Foreign direct investment into China, a gauge of external confidence, slumped to a four-year low amid antitrust probes into multinational companies that have spurred a letter of complaint from the U.S.

Inbound investment was $7.2 billion in August, down 14 percent from a year earlier, the Ministry of Commerce said on 16 September in Beijing after a 17 percent drop in July. It was the first back-to-back decline of more than 10 percent since 2009.

U.S. Treasury Secretary Jacob J. Lew said in a missive to Vice Premier Wang Yang that China is using competition law to force companies to cut prices its consumers pay for products relying on foreign intellectual property.

‘No Relation’

The July and August declines in FDI have “no relation” to China’s anti-monopoly measures, Shen Danyang, a Commerce Ministry spokesman, said at a briefing in Beijing on 16 September without elaborating, according to a transcript on the ministry’s website. China can still attract $120 billion in inbound investment in 2014, he said at a separate briefing.

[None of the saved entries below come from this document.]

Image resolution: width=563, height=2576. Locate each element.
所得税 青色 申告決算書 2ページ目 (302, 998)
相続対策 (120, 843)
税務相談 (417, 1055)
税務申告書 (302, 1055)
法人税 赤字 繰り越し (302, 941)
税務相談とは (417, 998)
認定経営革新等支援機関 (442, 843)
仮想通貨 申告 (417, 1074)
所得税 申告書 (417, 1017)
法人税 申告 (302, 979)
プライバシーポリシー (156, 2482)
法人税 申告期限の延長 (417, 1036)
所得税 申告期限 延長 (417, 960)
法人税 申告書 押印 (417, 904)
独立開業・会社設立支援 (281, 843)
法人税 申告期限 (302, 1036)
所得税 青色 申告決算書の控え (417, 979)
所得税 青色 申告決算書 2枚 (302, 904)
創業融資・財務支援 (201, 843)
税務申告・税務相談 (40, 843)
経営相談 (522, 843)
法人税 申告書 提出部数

Lew’s complaint follows criticism from the main U.S. and European business lobbies in China that authorities in the world’s second-biggest economy are discriminating against non-Chinese corporations. Dozens of foreign companies are being targeted in probes, with regulators opening an anti-monopoly investigation into Microsoft Corp. in July and state media accusing Apple Inc. of using its iPhone to steal state secrets.

Volkswagen AG’s Audi, Bayerische Motoren Werke AG, Daimler AG’s Mercedes-Benz, Tata Motors Ltd.’s Jaguar Land Rover, Fiat SpA’s Chrysler, Toyota Motor Corp. and Honda Motor Co. have all announced price cuts of vehicles or spare parts since July in the wake of probes.

General Motors Co. said last month that its joint venture with SAIC Motor Corp. has been responding to regulator requests since 2012.

Authorities raided the offices of software maker Microsoft in July, while Qualcomm Inc. and Mead Johnson Nutrition Co. have also fallen under anti-monopoly scrutiny in China.